_Text passage_
════════

Subunit Exchange Experiments

Subunit exchange experiments were carried out by mixing Skp-E82C-Cy3 with 5-fold molar excess of unlabeled Skp-wt at 37°C in 50 mM PBS buffer at pH 7.0. Fluorescence emission of Cy3 dye was monitored in the range of 545–600 nm with an interval of 20 min. The exchange of subunits between labeled Skp mutants and unlabeled wild-type Skp reduced self-quenching and thus led to an increase of fluorescence intensity.

Fluorescence Stopped-flow Measurements

All fluorescence stopped-flow measurements were performed using a SFM-300 stopped-flow module (Bio-logic, France) equipped with a 532 nm CW Ya-Ge laser (SUW Tech., China) as the light source. The stopped-flow unit and the observation cell with a 1.5 mm path length were thermostated by circulating water from a temperature-controlled bath. The dead time of the instrument was estimated to be 2.4 ms. For Cy3 self-quenching experiments, the Cy3 dye was excited at 532 nm and the fluorescence emission was detected using a 595/50 filter (Semrock, USA). For Cy3 and Cy5 FRET experiments, the Cy3 dye was excited at 532 nm and the Cy5 dye emission was detected using a 685/40 filter (Semrock, USA). All stopped-flow experiments were carried out in 50 mM PBS (pH 7.0), 100 mM NaCl, 0.01% Tween 20 (Sigma, Germany) buffer at 25°C.

To measure the Cy3 self-quenching kinetics, OmpC, OmpA-TMD, or OmpF in 8 M urea solution was mixed with the corresponding Cy3 labeled Skp mutants to a volume ratio of 1∶20 to dilute the urea, achieving a non-denaturing environment. The final concentrations of Cy3 labeled Skp mutants and wild-type OMPs were all 0.03 µM. For the FRET experiments, Cy5 labeled OmpC mutants in 8 M urea solution were mixed with Cy3 labeled Skp mutants with a volume ratio of 1∶20 to achieve a non-denaturing environment. The final concentrations of labeled OmpC mutants and Skp mutants were all 0.03 µM. The kinetic traces represented an average of seven to eight individual scans and were fitted to exponential functions.

════════

_Information shown_

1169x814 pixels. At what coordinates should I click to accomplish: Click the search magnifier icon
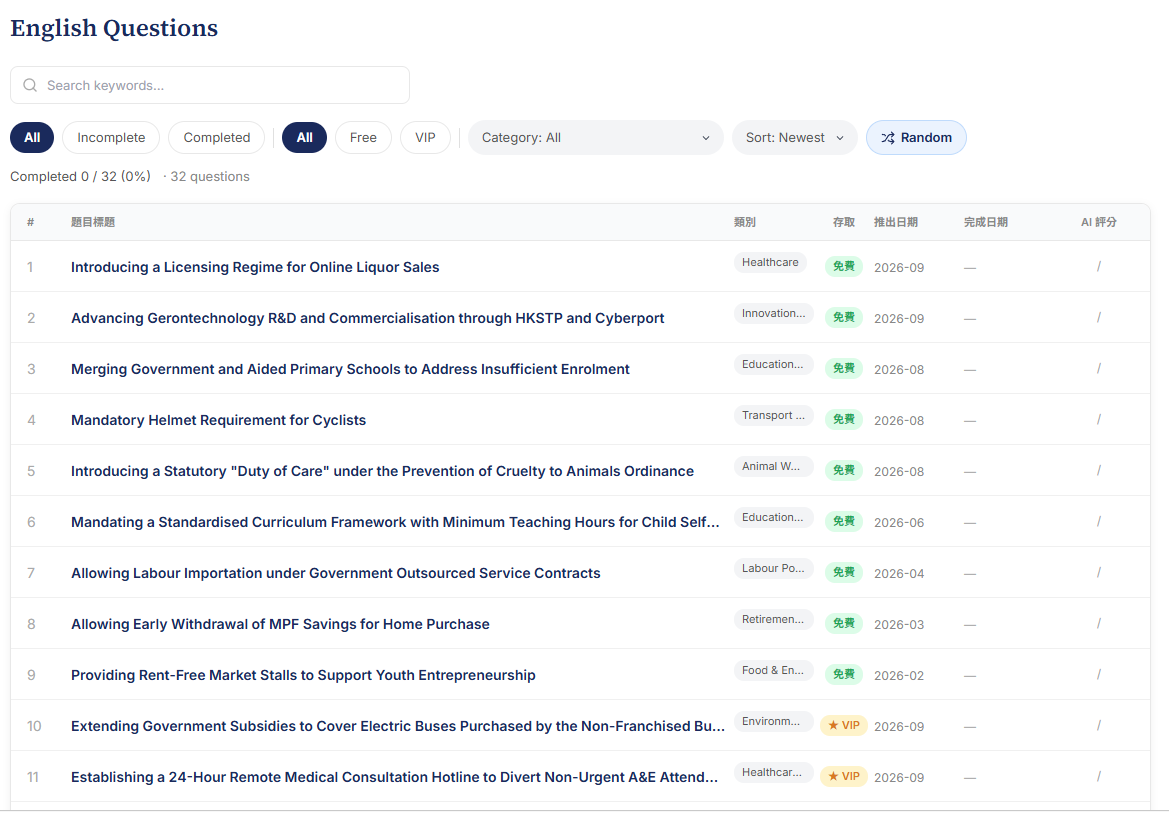(x=30, y=85)
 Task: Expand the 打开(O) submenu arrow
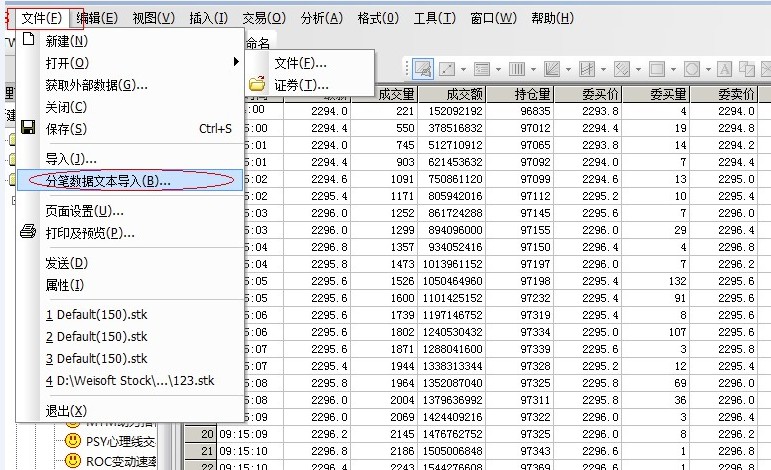[236, 63]
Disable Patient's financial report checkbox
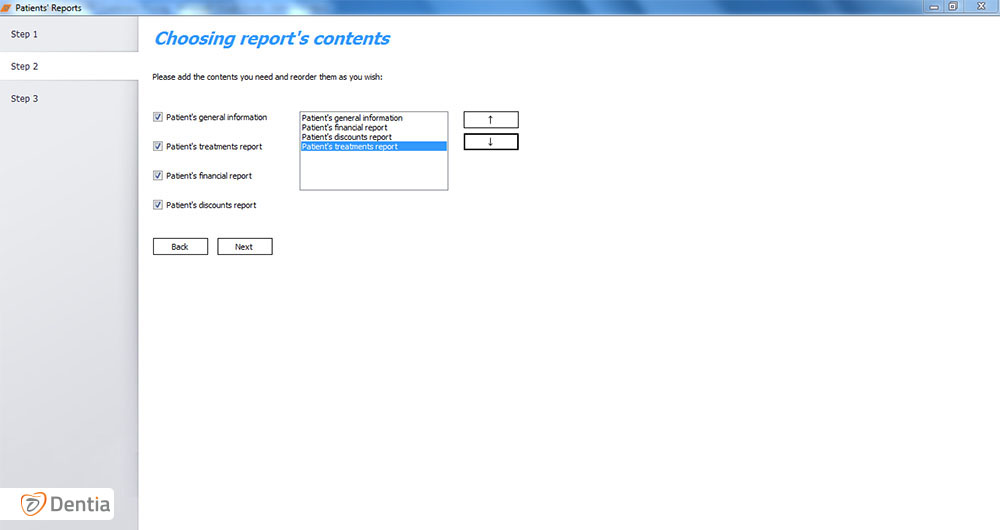 coord(158,175)
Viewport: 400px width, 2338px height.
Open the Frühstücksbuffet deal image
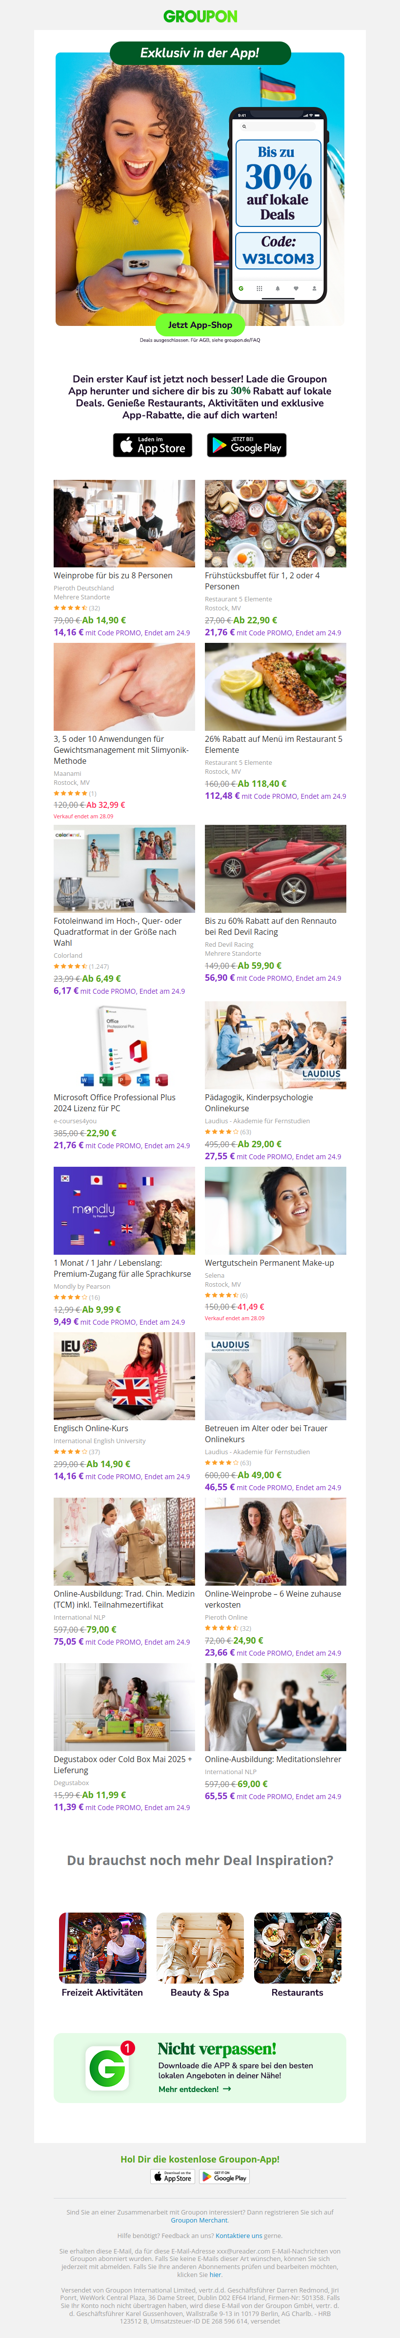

════════

_Task 1_
Answer these questions about the Skp fluorescence methods text:
(a) At what temperature were the subunit exchange experiments run?
(b) What was the estimated dead time of the stopped-flow instrument?
(c) Which filter was used to detect Cy5 emission in the FRET experiments?
_Task 2_
How would the Skp fluorescence methods text go on? Continue it from the point where it stops.
You can disregard the listing; it has no role here.

_Task answer 1_
(a) 37°C
(b) 2.4 ms
(c) A 685/40 filter (Semrock, USA)

_Task answer 2_
Simulation Details

Present simulation systems include Skp in water, and Skp and various fragments taken from different OMPs in water. Peptides include the N-terminal fragments from OmpC (sequence: AEVYNKDGNKLDLYGKVDGL), OmpA (sequence: APKDNTWYTGAKLGFSQYHDT), and OmpF (sequence: AEIYNKDGNKVDLYGKAVGL), and the C-terminal fragment from OmpC (sequence: FTRDAGINTDNIVALGLVYQF). All MD simulations were performed in explicit solvent making use of AMBER 9.0 suite of programs [36] with FF99 force field [37]. Water was described with SPC/E model [38]. The initial atomic coordinates of Skp was taken from the crystal structure (PDB code: 1SG2 [21]). The thirty-four missing resides (from Glu53 to Phe86) in chain B of Skp were added following the alignment to chain A and C. Each system was prepared by immersing Skp and the corresponding peptide into a cubic box containing water molecules. Cl- anions were added to neutralize the charge of the system. The size of the box and the number of water molecules and Cl- anions in each system are organized in Tables S3 and S4.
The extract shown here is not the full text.